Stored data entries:
════════════════════

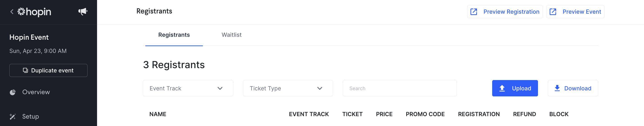644x126 pixels.
Task: Focus the registrants Search field
Action: click(400, 88)
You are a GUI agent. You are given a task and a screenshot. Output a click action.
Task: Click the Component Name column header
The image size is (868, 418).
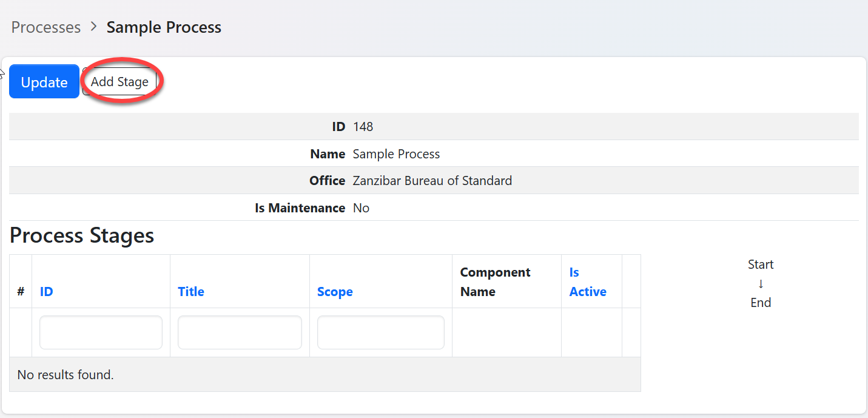click(x=495, y=282)
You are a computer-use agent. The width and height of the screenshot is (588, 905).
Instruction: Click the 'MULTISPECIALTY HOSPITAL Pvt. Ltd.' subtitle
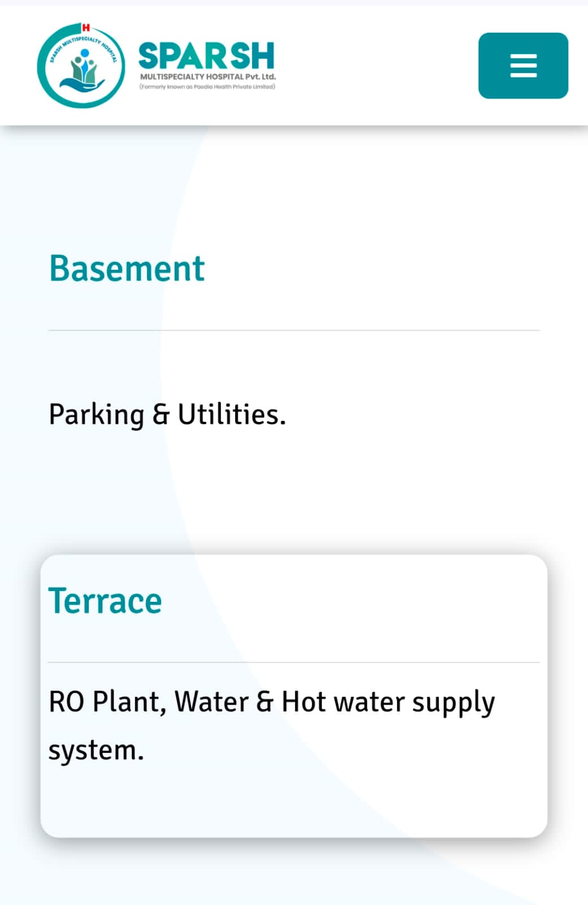pos(207,76)
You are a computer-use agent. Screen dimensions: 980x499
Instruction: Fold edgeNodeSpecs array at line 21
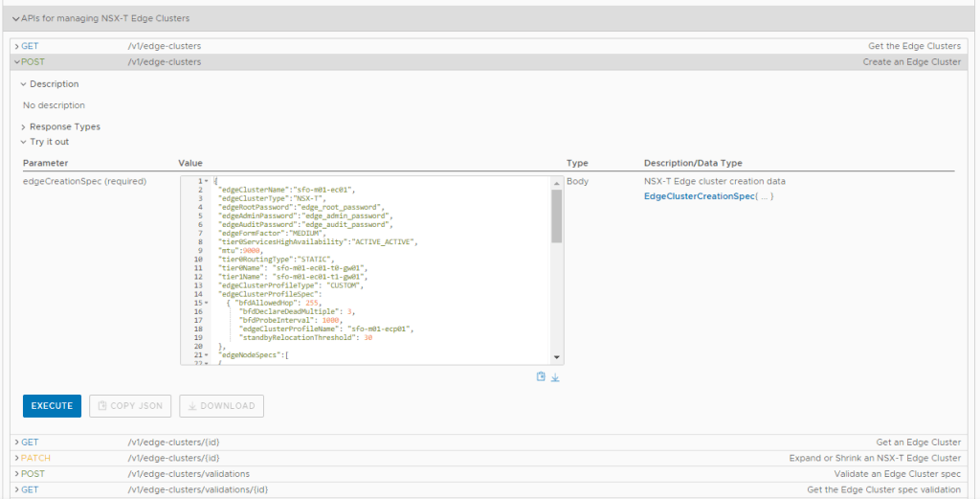(206, 354)
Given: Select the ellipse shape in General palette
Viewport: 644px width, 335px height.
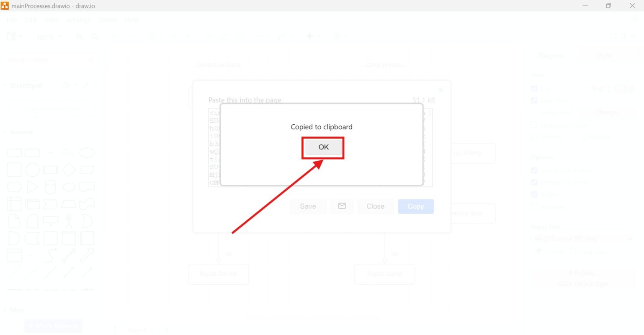Looking at the screenshot, I should pyautogui.click(x=87, y=152).
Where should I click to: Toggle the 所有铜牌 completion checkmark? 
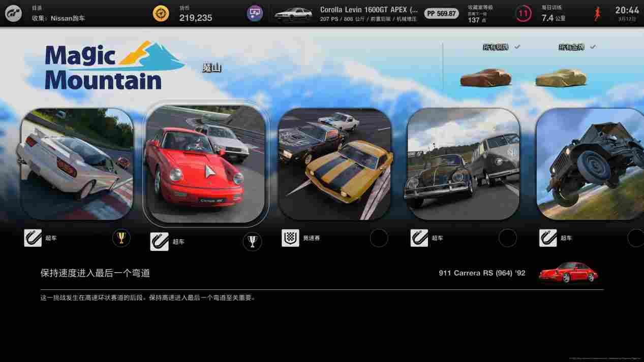point(517,46)
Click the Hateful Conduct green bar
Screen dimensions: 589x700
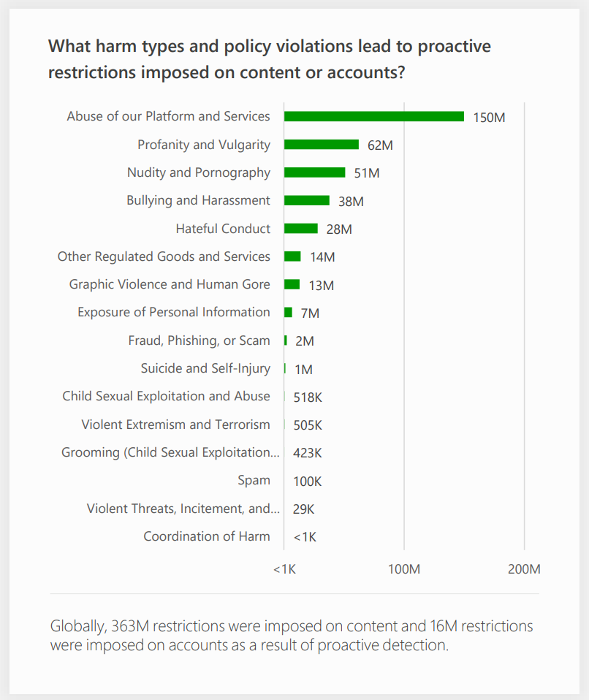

════════════════════

Both the line containing "You are a computer-use agent. The" and the line containing "You are a computer-use agent. Screen" above belong in the output, as do the lines between them. Print them exactly, without pictures.

You are a computer-use agent. The width and height of the screenshot is (588, 905).
Instruction: Click the 'MULTISPECIALTY HOSPITAL Pvt. Ltd.' subtitle
pos(207,76)
You are a computer-use agent. Screen dimensions: 980x499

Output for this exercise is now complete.